From the AHRI’s office in Somkhele, Mtubatuba, where she’s based, she talks about one of the first tattoos she got as a rebellious teen. It’s full of adolescent naivete, so much so that she can’t remember what she was thinking in giving it permanence on her skin.

She can laugh about it now, and has a special affection for this tattoo because of the new stories it has come to hold. Her point is that humans are often a hot mess of irrationality and impulse.

“There’s a kind of temptation, and a push from science, to believe that decision-making is evidence based. Fundamentally, though, the way people make decisions is highly idiosyncratic. But it’s also highly relational,” says Hunt.

It’s the relational bit that offers ways to place stronger human connections and trust at the centre of mental health wellness, especially for young people. She explains: “What we can do is work with children and teens to help them with things like developing emotional regulation, their capacity to pay attention, and their ability to form and sustain relationships. These things form the basis of what it will take for them to be more absorptive to life’s shocks. They are skills that undergird executive function and cognitive development, and they don’t fade out. Essentially, they are building blocks.”

Chronically curious to relate

Psychological preparedness to face uncertain futures is another strand of Hunt’s recent research. Young people are a key focus area because they live in a time of simmering unease over everything from high unemployment rates and generational debt to the stacked burden of the climate crisis and raging world conflicts. Added to this, their modern world is experienced through the lens of social media with its hyper-critical scrutiny and dizzying speed and volume of information, misinformation, and disinformation.

“When I’m working on programmes, I always ask how my 15-year-old self would have responded. I also believe in the virtues of being culturally incompetent. It helps you be empathetic but also allows you to enter a space in a position of not knowing and recognising your own privilege. Starting from this position can also be empowering,” she says.

Both in relating to teens and in her collaborative work with colleagues across the country, the rest of sub-Saharan Africa, and overseas, Hunt tries to apply this attitude of openness along with her “chronic curiosity”.

Leveraging networks for increase mental health

Hunt has worked as a consultant for the World Health Organization and with the London School of Hygiene and Tropical Medicine.

For her, creating stronger regional and global networks of researchers, health workers, and activists means leveraging collaboration — the power of the relational. It also means a larger community to help amplify the call to make mental health in low- to middle-income countries a health priority in its own right.

“We need to surface mental health so it’s not an issue that piggybacks on other healthcare needs. It should be the case that people simply deserve to be happy and to thrive.”

These networks also allow Hunt to lean on the research hubs that work with large mental health data sets and conduct longitudinal research. Building a statistical pillar for mental health, she says, is critical to creating a clearer picture of the impact of mental health challenges at an individual, household, and community level. She uses this data to develop and assess mental health programmes.

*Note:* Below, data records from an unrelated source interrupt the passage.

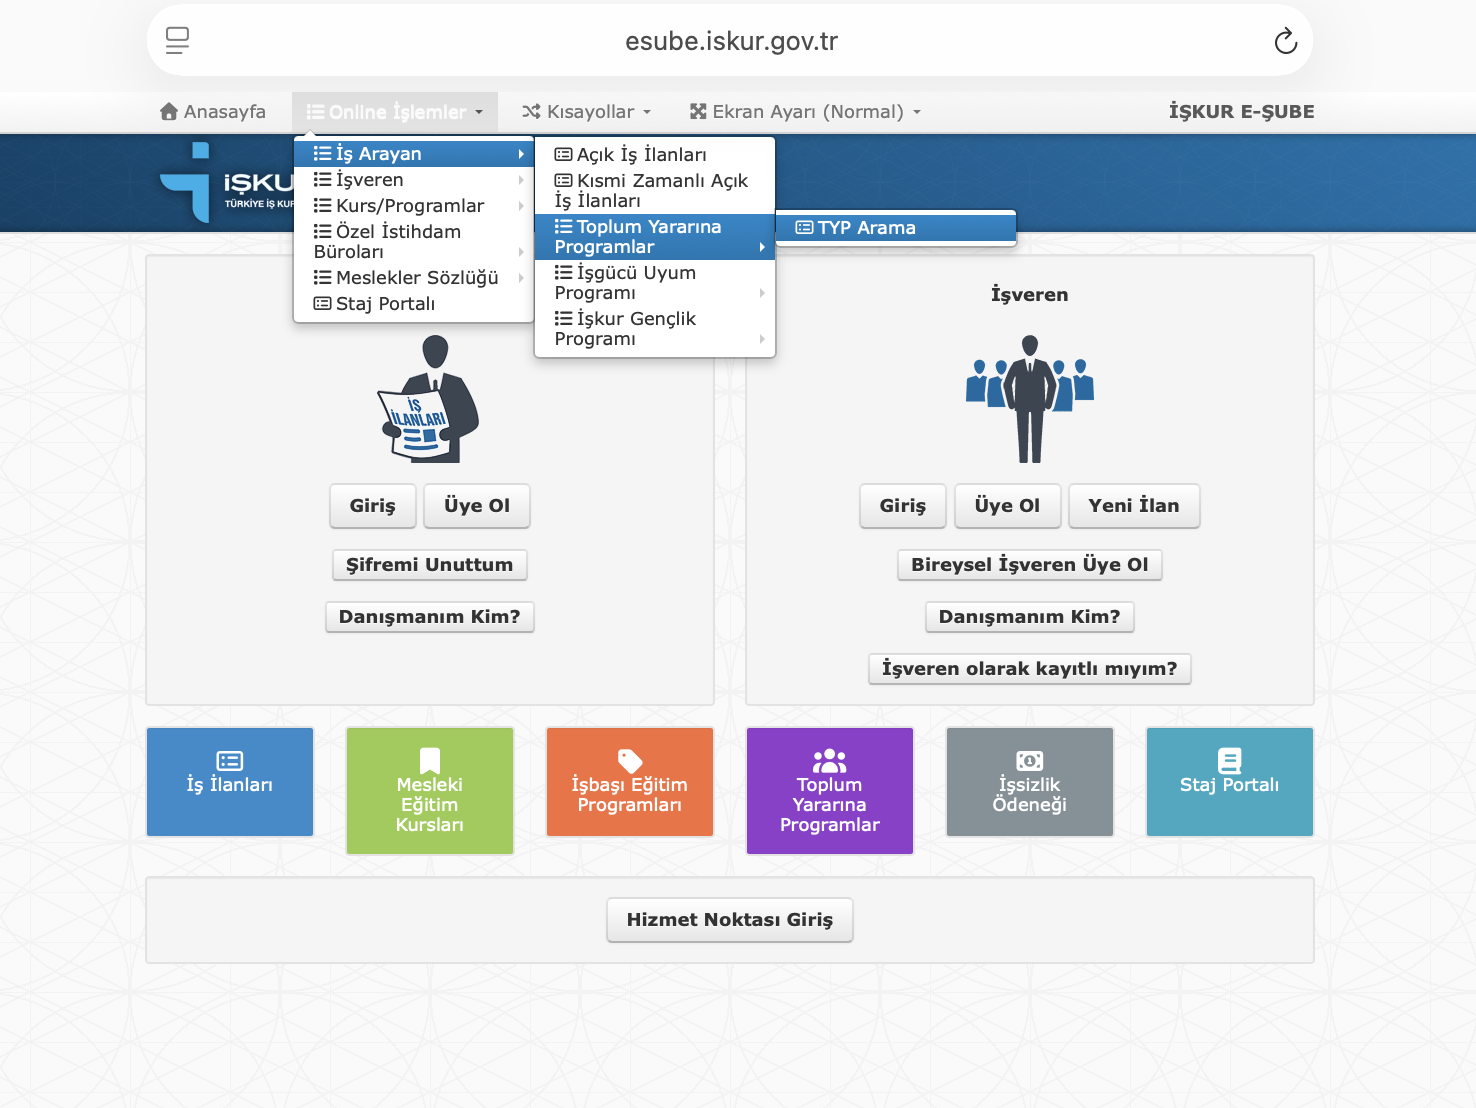This screenshot has width=1476, height=1108.
Task: Expand the Kısayollar dropdown
Action: 587,112
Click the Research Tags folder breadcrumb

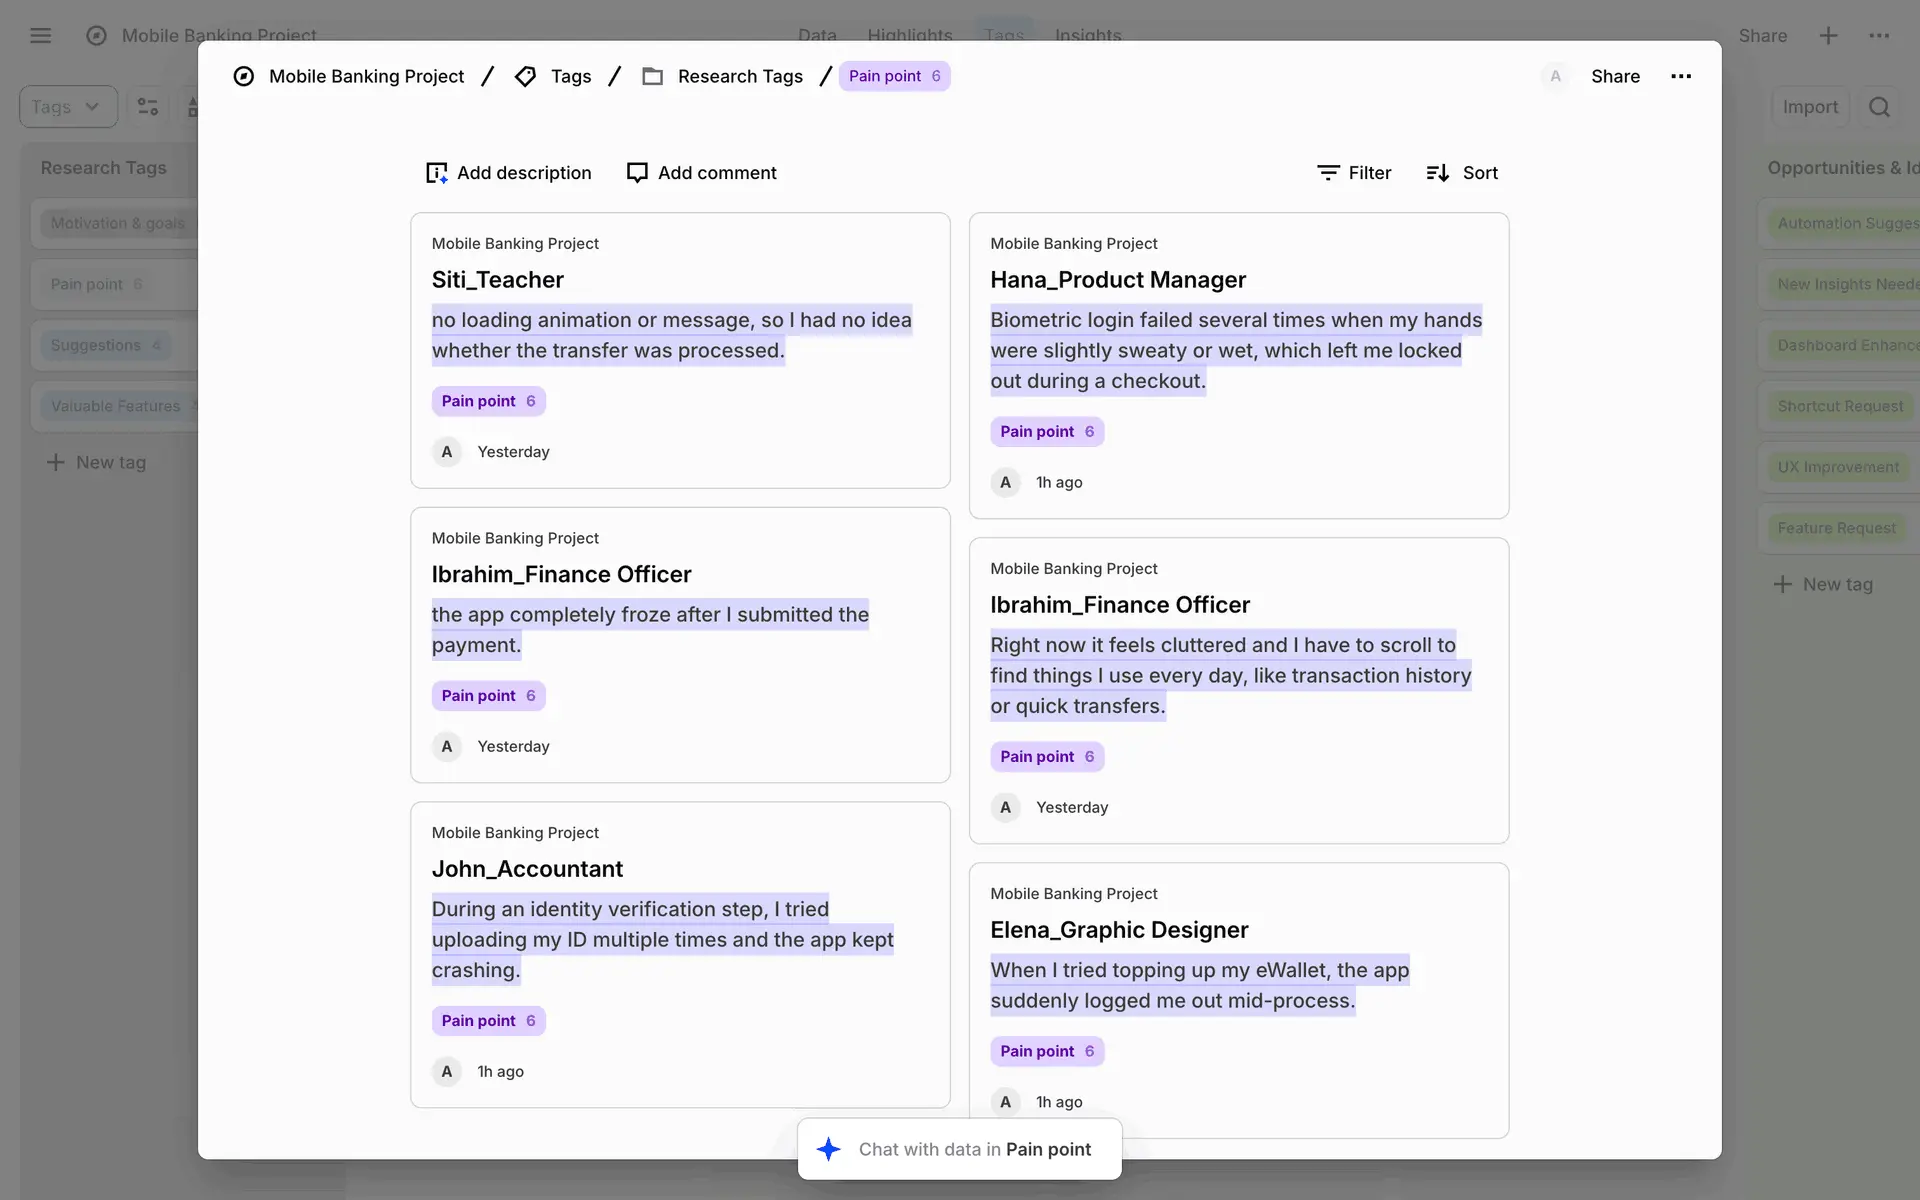739,76
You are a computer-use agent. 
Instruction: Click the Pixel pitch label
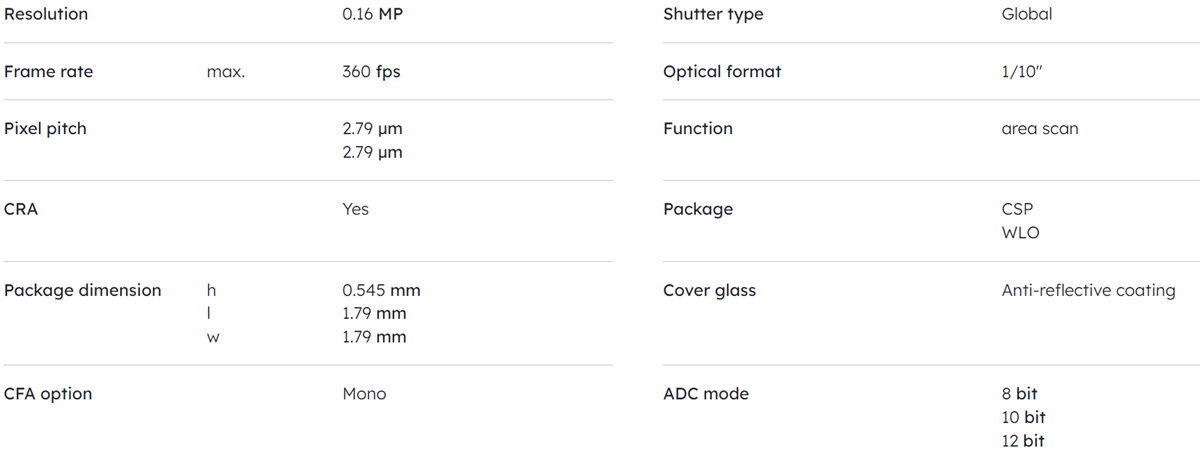point(45,129)
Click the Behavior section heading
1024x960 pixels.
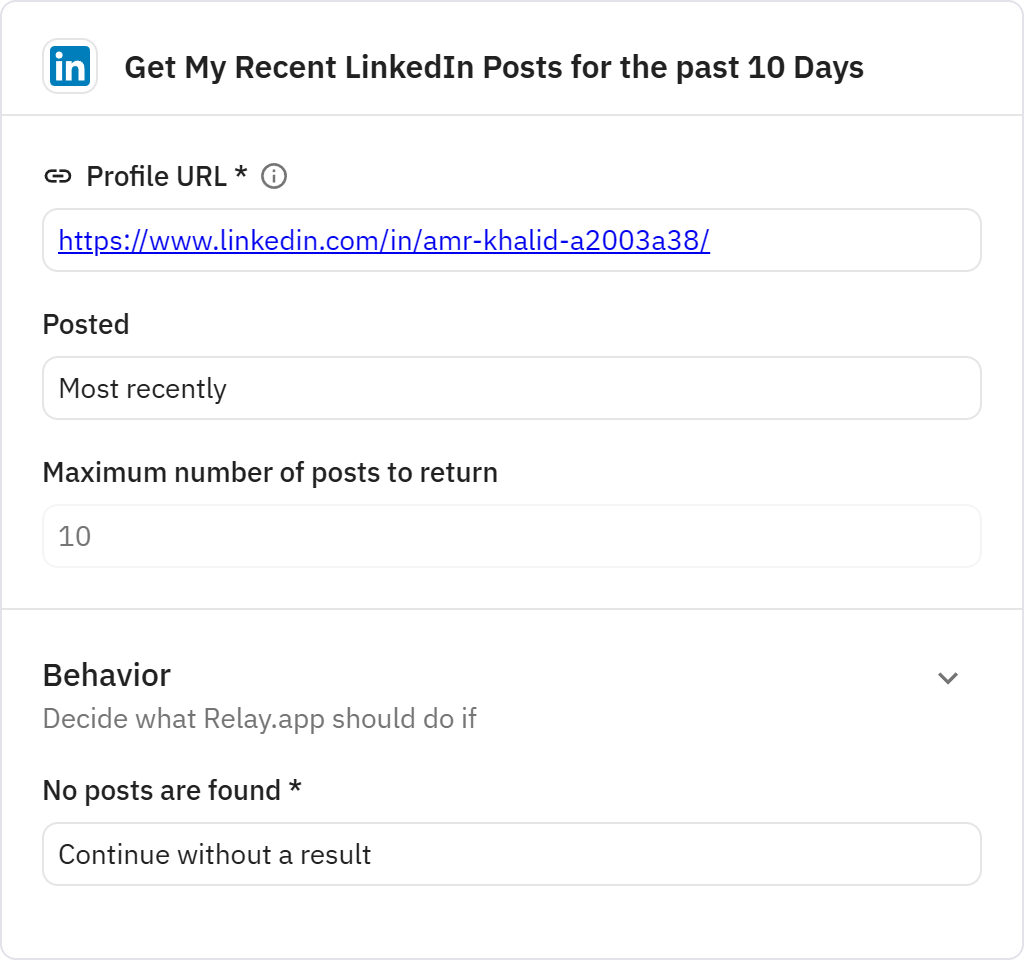click(106, 675)
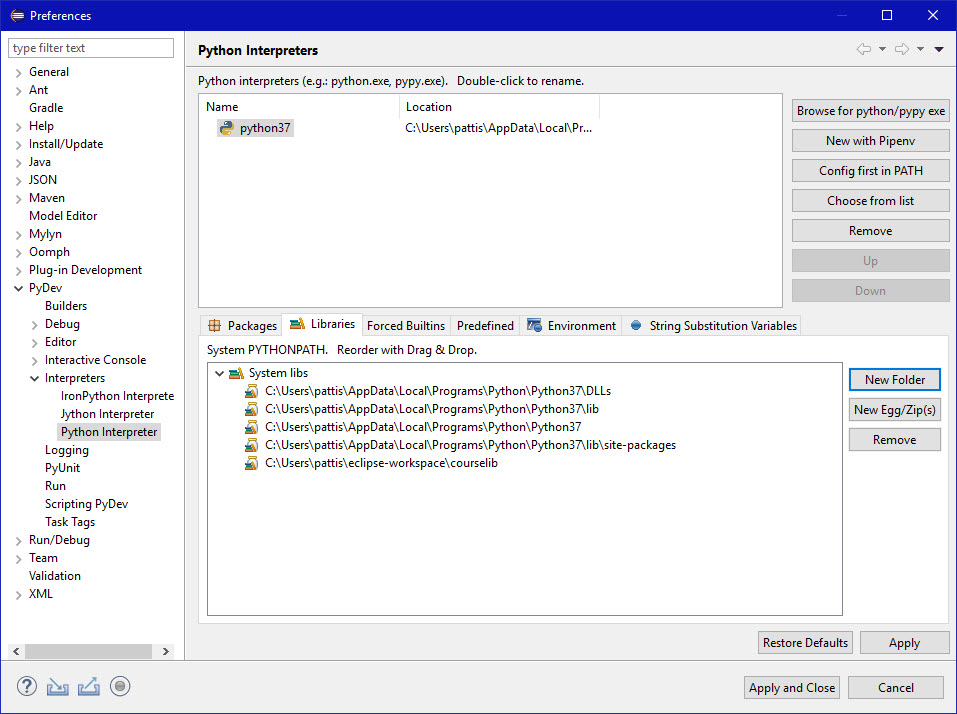Click the export preferences icon
This screenshot has height=714, width=957.
[x=89, y=686]
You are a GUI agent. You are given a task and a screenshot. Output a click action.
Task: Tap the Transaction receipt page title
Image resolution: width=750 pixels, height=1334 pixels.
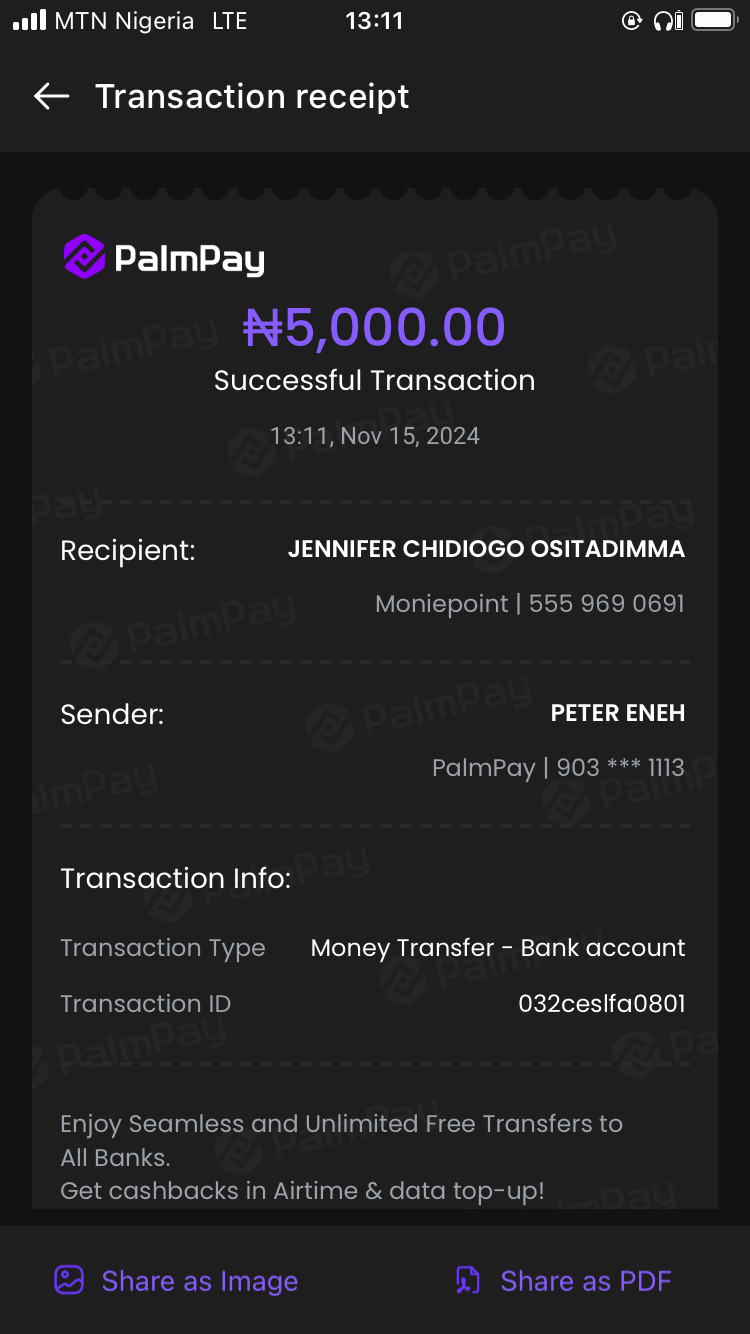pos(252,96)
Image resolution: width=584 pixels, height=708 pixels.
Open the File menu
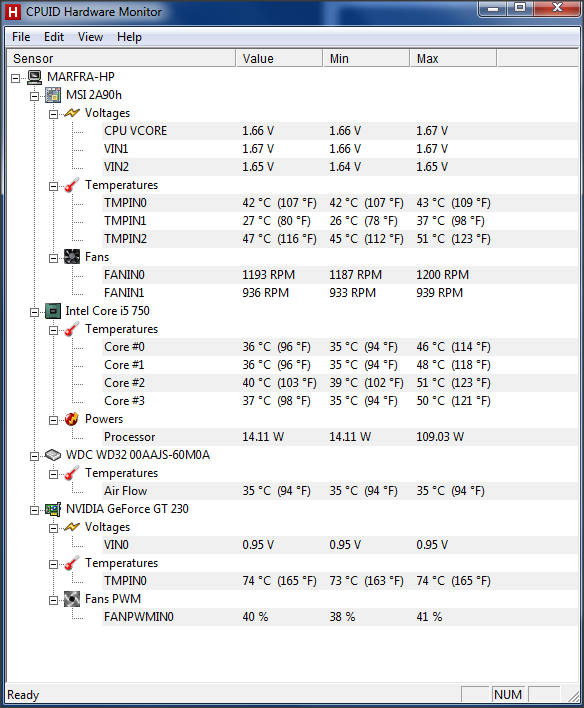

“When you have nuanced data and skilled analyses, you can better connect the dots. You can understand someone’s mental health challenges through a record that includes everything from their early childhood development to schooling and to issues at home and in the workplace. You’re also able to better predict things like suicide risks, to keep registers, and to make appropriate inventions.” Belgium, for example, has shown the life-saving benefits of using population health surveillance data in this way to reduce suicide rates, she says.

It may be a long time still before such interventions become a reality in South Africa, or even before mental health is considered a public health priority in the country. Better than most people though, Hunt understands that potholed paths and anxious turns are not reasons to change course. For her, there may be detours, likely more tattoos and definitely more chocolate, but she’ll keep moving forward because making mental health better demands it.